*** Opening Data section ***

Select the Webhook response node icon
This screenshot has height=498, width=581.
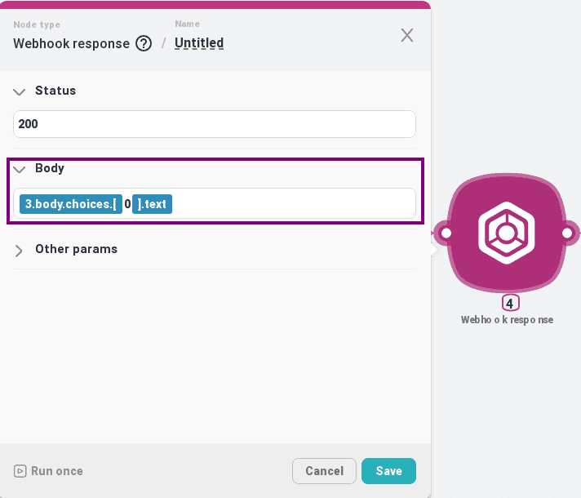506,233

*** Closing Data section ***
*** Opening Data section ***

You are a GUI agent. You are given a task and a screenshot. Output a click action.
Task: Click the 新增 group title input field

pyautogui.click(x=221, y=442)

*** Closing Data section ***
*** Opening Data section ***

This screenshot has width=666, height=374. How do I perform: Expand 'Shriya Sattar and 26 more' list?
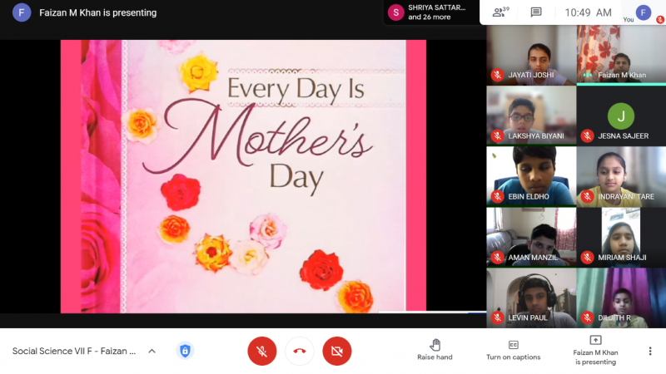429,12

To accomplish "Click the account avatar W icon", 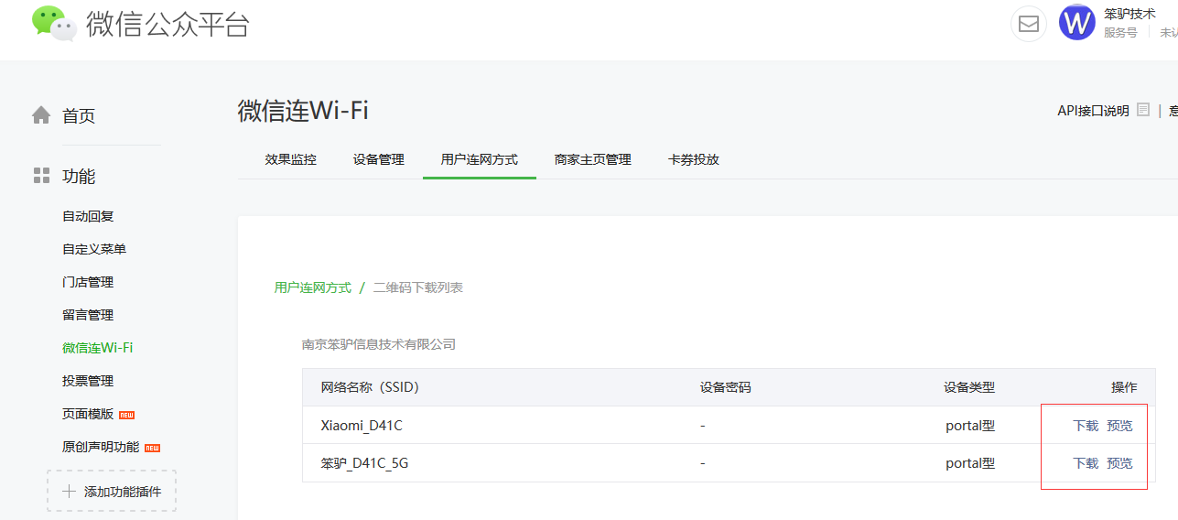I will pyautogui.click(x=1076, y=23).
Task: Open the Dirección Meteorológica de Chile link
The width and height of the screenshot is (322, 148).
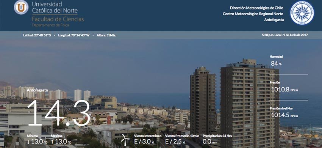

*** Closing Data section ***

Work order – From the listing above, return the lines starting at the one with "Task: Open the" and ending at the one with "The width and", both kept, exactly as they appear and nothing more.

Exercise output –
Task: Open the Dirección Meteorológica de Chile link
The width and height of the screenshot is (322, 148).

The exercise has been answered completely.